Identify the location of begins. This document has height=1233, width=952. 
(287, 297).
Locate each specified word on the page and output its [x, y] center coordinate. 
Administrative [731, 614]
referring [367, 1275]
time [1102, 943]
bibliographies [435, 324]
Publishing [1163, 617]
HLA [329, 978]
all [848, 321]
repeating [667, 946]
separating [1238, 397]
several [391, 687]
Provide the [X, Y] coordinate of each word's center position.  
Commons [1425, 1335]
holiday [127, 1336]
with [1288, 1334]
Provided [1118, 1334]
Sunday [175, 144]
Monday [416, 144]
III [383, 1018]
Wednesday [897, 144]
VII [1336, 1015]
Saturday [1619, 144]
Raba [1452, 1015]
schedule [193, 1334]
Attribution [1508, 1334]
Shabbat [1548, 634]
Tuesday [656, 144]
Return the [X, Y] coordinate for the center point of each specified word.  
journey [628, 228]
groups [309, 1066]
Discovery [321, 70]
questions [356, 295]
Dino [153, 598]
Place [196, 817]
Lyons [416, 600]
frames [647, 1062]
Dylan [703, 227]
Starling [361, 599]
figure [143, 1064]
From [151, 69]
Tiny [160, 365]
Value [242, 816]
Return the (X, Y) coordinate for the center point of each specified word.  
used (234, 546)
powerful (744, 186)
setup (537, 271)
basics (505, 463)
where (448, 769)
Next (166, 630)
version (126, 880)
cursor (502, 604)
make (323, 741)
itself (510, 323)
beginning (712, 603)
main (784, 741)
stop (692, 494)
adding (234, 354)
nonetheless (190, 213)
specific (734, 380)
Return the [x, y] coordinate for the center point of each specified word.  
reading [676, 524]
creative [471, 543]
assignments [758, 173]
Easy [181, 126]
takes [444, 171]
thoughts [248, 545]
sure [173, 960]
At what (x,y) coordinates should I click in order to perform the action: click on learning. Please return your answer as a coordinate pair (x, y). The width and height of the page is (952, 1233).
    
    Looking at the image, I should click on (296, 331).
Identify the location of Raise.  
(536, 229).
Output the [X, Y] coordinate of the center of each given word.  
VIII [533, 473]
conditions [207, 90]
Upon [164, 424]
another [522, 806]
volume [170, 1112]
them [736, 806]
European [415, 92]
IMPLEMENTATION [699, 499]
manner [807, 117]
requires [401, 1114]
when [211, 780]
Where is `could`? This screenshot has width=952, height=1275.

### GIVEN INSTRUCTION
Copy out, without any change, the part of the records above that opens with the line containing "Shabbat [1548, 634]" and runs through the last line of the records, including both of those lines.

### EXERCISE ANSWER
Shabbat [1548, 634]
Tuesday [656, 144]
Return the [X, Y] coordinate for the center point of each specified word.  
journey [628, 228]
groups [309, 1066]
Discovery [321, 70]
questions [356, 295]
Dino [153, 598]
Place [196, 817]
Lyons [416, 600]
frames [647, 1062]
Dylan [703, 227]
Starling [361, 599]
figure [143, 1064]
From [151, 69]
Tiny [160, 365]
Value [242, 816]
Return the (X, Y) coordinate for the center point of each specified word.  
used (234, 546)
powerful (744, 186)
setup (537, 271)
basics (505, 463)
where (448, 769)
Next (166, 630)
version (126, 880)
cursor (502, 604)
make (323, 741)
itself (510, 323)
beginning (712, 603)
main (784, 741)
stop (692, 494)
adding (234, 354)
nonetheless (190, 213)
specific (734, 380)
Return the [x, y] coordinate for the center point of each specified word.  
reading [676, 524]
creative [471, 543]
assignments [758, 173]
Easy [181, 126]
takes [444, 171]
thoughts [248, 545]
sure [173, 960]
At what (x,y) coordinates should I click in order to perform the action: click on learning. Please return your answer as a coordinate pair (x, y). The width and height of the page is (952, 1233).
    
    Looking at the image, I should click on (296, 331).
Identify the location of Raise.  
(536, 229).
Output the [X, Y] coordinate of the center of each given word.  
VIII [533, 473]
conditions [207, 90]
Upon [164, 424]
another [522, 806]
volume [170, 1112]
them [736, 806]
European [415, 92]
IMPLEMENTATION [699, 499]
manner [807, 117]
requires [401, 1114]
when [211, 780]
Where is `could`? This screenshot has width=952, height=1275.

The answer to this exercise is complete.